Hukuk devleti ilkesine uygun olmak koşulu ile kamu yararını sağlamak için ceza belirlemede değişik ölçütleri seçmek yasa koyucunun takdirindedir. Yasa koyucunun, anayasal sınırları aşmadan takdir yetkisini kullanarak düzenlediği itiraz konusu kuralların, yukarda açıklanan hukuk devleti ilkesine aykırı bir yanı bulunmamaktadır. Anayasa’nın 7. maddesinde “Yasama yetkisi Türk Milleti adına Türkiye Büyük Millet Meclisinindir. Bu yetki devredilemez” denilmektedir. Artırılacak olan para cezalarının, daha önce kanunla düzenlenmiş olması, yeniden değerleme oranının niteliğinin ve uygulanış biçiminin de Yasama Organı tarafından sınırları çizilerek kanunla belirlenmesi nedeniyle yasama yetkisinin yürütmeye devrinden söz edilmesi mümkün değildir.

Suç ve cezaların kanuniliği ilkesi, Anayasa'nın 38. maddesinde yer almıştır. Yasakoyucu, ceza alanında yasama yetkisini kullanırken Anayasa'nın ve ceza hukukunun temel ilkelerine bağlı kalmak koşuluyla, toplumda belli eylemlerin suç sayılıp sayılmaması, suç sayılanların hangi tür ve ölçüdeki ceza yaptırımıyla karşılanmaları gerektiği, nelerin ağırlaştırıcı ya da hafifletici öğe olarak kabul edileceği konularında takdir yetkisine sahiptir.

İtiraz konusu kurallar, daha önce yasalarda var olan para cezalarının ve bunların alt ve üst sınırları ile bir günün karşılığı olan para cezası miktarının, Devlet İstatistik Enstitüsü tarafından bilimsel verilere dayalı olarak saptanıp, Vergi Usul Kanunu’nun 298. maddesi gereğince, her yıl Aralık ayında Maliye Bakanlığı’nca Resmî Gazete ile ilân edilen yeniden değerleme oranında artırılacağına ilişkindir. Bu husus, keyfî ve takdirî uygulamalara yol açmayacak biçimde çerçevesi yasakoyucu tarafından çizilerek kanunla düzenlenmiştir. Kaldı ki yeniden değerleme oranına göre yapılan artırma, Yasama Organı tarafından kanunla düzenlenmiş olan para cezaları üzerinden yapılmakta ve suç işlendiği zaman o suç için öngörülen ceza, suç gününden önce belirgin hale gelmektedir. İtiraz konusu kuralların kanunilik ilkesine ve Anayasa’nın 38. maddesine aykırı bir yönü bulunmadığına karar311 vermiştir.

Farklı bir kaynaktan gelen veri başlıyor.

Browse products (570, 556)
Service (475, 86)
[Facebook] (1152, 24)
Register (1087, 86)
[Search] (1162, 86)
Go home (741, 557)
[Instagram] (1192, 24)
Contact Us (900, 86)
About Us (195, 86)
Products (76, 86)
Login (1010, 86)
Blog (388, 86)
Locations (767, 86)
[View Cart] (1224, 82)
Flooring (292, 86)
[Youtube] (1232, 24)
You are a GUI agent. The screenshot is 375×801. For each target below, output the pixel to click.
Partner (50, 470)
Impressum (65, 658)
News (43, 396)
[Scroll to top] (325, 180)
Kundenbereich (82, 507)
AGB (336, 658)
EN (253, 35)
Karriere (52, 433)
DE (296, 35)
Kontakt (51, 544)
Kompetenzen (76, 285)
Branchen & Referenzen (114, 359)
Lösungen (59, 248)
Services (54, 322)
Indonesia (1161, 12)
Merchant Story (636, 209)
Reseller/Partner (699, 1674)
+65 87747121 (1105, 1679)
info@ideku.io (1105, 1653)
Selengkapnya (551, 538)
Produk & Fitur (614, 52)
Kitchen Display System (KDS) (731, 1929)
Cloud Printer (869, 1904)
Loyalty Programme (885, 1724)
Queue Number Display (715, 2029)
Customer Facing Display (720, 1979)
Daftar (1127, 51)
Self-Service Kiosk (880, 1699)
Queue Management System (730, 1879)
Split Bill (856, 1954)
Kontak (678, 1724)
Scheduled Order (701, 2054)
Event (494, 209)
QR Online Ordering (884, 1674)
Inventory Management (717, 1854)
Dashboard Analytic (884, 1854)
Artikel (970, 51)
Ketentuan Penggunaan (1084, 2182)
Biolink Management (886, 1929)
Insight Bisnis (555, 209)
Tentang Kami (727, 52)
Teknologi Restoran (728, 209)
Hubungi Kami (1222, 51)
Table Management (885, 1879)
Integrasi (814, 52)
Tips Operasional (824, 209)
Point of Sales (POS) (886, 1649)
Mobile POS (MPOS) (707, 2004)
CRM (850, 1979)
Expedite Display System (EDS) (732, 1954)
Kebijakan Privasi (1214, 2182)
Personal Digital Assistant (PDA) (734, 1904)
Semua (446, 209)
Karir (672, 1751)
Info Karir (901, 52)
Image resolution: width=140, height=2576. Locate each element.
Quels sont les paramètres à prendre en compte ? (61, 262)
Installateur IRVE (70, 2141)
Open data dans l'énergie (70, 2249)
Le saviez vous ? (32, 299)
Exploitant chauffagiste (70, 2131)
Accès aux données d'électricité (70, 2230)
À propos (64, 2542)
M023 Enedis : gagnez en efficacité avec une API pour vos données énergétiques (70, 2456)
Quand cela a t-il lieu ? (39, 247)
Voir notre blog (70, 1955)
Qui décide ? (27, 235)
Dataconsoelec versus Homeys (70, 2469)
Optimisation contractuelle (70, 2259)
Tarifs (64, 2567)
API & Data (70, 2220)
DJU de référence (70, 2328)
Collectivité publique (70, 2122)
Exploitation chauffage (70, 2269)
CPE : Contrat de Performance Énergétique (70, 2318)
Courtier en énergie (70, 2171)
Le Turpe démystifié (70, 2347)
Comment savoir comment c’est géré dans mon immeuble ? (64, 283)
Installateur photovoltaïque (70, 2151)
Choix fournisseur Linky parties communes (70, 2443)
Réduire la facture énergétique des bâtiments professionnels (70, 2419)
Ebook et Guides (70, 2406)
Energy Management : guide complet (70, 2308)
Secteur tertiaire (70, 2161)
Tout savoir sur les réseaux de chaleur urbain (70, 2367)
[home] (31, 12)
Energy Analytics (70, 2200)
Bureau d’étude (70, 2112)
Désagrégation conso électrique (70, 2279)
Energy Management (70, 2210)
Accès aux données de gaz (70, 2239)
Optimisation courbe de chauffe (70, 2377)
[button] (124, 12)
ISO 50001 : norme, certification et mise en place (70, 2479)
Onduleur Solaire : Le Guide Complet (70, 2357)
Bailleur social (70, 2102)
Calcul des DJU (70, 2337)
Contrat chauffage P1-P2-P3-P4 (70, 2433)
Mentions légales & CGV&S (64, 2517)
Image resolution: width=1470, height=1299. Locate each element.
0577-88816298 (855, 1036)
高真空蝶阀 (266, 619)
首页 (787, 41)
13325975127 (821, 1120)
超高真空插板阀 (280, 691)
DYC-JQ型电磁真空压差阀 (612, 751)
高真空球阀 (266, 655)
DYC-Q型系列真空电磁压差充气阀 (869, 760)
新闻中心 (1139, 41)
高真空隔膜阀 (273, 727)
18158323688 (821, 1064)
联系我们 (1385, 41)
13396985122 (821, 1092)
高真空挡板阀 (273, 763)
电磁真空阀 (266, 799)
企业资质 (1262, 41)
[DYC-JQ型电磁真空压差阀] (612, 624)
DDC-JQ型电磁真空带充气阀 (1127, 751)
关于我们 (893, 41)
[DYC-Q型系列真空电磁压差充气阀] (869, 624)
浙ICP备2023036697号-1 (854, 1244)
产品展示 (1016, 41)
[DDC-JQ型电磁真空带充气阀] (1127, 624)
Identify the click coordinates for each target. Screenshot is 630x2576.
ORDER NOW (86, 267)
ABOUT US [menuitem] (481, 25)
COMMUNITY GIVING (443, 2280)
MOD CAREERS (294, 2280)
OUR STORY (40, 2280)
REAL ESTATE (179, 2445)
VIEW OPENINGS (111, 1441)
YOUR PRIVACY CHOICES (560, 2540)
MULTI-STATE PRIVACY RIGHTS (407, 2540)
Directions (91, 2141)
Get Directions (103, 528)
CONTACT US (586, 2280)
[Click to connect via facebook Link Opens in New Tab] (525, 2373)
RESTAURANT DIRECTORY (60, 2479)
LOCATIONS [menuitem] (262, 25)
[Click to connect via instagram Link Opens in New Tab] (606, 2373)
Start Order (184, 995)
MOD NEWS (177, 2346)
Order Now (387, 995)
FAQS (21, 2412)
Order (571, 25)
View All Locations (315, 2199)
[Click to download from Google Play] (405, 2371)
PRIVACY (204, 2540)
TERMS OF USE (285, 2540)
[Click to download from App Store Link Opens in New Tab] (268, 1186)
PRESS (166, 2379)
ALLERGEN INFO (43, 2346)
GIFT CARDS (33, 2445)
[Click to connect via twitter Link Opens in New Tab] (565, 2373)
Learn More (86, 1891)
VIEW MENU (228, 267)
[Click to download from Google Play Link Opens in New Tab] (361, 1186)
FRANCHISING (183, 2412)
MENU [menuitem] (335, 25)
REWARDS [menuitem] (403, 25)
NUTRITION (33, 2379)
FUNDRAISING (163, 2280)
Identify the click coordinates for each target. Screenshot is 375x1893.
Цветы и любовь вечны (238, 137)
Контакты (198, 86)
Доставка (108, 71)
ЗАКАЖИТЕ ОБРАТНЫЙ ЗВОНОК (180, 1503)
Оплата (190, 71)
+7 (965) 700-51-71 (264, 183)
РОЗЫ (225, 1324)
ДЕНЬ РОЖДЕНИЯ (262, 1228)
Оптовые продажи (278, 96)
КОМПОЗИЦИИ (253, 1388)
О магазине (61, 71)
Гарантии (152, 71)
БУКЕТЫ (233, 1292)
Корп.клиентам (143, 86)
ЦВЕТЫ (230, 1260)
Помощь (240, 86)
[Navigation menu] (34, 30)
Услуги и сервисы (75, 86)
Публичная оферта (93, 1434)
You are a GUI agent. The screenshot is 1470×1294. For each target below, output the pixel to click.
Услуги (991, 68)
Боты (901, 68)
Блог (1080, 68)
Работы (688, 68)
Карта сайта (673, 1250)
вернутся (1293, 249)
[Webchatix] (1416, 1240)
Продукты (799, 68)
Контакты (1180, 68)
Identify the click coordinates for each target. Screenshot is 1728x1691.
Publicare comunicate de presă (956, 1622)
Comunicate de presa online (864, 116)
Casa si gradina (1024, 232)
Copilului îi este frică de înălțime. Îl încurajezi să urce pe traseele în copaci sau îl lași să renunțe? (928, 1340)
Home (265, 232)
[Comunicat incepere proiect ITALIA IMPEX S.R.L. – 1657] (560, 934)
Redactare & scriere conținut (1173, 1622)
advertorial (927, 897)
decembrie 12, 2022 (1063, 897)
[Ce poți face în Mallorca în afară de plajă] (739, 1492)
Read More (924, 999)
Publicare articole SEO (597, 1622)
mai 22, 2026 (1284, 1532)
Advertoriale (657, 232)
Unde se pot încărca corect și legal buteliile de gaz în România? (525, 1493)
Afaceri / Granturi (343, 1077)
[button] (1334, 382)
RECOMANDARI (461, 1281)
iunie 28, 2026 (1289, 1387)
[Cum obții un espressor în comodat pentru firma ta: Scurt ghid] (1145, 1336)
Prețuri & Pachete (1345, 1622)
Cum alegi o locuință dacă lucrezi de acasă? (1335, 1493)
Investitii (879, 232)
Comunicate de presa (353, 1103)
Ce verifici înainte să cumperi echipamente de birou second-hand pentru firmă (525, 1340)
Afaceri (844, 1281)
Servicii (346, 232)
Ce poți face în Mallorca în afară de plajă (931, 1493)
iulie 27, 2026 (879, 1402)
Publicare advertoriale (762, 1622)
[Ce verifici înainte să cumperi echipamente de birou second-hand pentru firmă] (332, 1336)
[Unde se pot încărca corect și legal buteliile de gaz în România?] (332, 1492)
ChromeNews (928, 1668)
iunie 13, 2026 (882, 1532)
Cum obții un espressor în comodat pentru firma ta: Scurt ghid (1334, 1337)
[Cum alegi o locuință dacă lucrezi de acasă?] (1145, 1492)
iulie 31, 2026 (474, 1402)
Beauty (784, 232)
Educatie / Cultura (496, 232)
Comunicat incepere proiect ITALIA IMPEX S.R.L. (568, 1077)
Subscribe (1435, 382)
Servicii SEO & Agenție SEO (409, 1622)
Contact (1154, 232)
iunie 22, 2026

311 02.07.2007 <http://www.anayasa.gov.tr/eskisite/KARARLAR/IPTALITIRAZ/K2004/K2004- 082.htm>

Anayasa Mahkemesinin bu yöndeki kararına katılmaya olanak bulunmamaktadır. Suç ve ceza koyma yetkisi münhasıran TBMM aittir. Yeniden değerlendirme oranı ise idarenin nisbi vergileri artırmak için kullandığı bir ölçüttür ve idare tarafından her yıl belirlenmektedir. Kanunsuz suç ve ceza olmaz ilkesi sadece kanunların yasama meclisi tarafından çıkarılmasını öngörmekle kalmamakta, cezaların artırılması ve eksiltilmesi de ancak kanunla olabilecektir. Oysa yeniden değerlendirme yetkisinin idareye bırakılması ile cezaların artırılması da idarenin tasarrufuna bırakılmaktadır. Bu nedenle yeniden değerlendirme oranı ölçüsünde yasama meclisi tarafından çıkarılacak yasa ile cezaların artırılması gerekir. Nitekim bu sakıncanın görülmesi nedeniyle YTCK cezaların her yıl artırılması oranını terk ederek gün para cezası sistemini getirmiştir. Ancak Kabahatler Kanununda her yıl yeniden değerlendirme oranı ölçüsünde cezaların artırılacağını öngörülmüş olması kendi içerisinde çelişki oluşturmaktadır.